Homocysteine decreases endothelin-1 expression by interfering with the AP-1 signaling pathway.

The increased cardiovascular risk associated with hyperhomocysteinemia has been linked to homocysteine-induced endothelial cell (EC) dysfunction. Endothelin-1 is a vasoactive peptide, synthesized mainly by vascular ECs. We have previously shown that homocysteine decreases endothelin-1 biosynthesis. Here we addressed the molecular mechanism of endothelin-1 regulation by homocysteine. Experiments with the transcription inhibitor actinomycin D indicated that the decrease in preproendothelin-1 mRNA content in homocysteine-treated cells did not result from transcript destabilization.
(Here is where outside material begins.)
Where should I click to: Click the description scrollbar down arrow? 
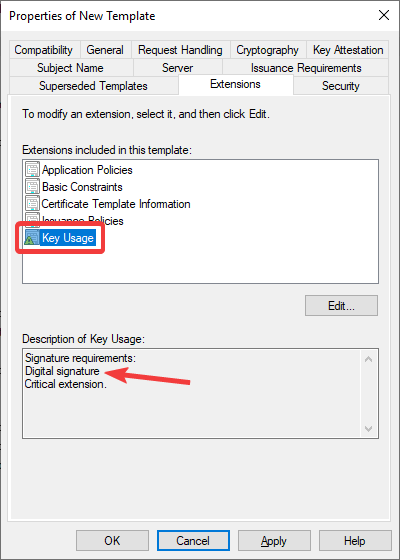pyautogui.click(x=369, y=428)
Transient transfection assays demonstrated that homocysteine downregulated endothelin-1 at the transcriptional level by decreasing preproendothelin-1 promoter activity. Mutation of the activator protein-1 (AP-1) site of the promoter eliminated the repression induced by homocysteine. Western blot analysis showed that the homocysteine-induced decrease in promoter activity was not associated with reduced expression of the AP-1 components c-Fos and c-Jun. The inhibitory action of homocysteine on preproendothelin-1 mRNA expression was not prevented by cycloheximide. Electrophoretic mobility shift assays demonstrated that homocysteine reduced the binding activity of ECs nuclear extracts to an AP-1 consensus site. These results indicate that homocysteine downregulates endothelin-1 synthesis by inhibiting AP-1 activity, and that the AP-1 signaling pathway may be of major importance in homocysteine-induced endothelial dysfunction.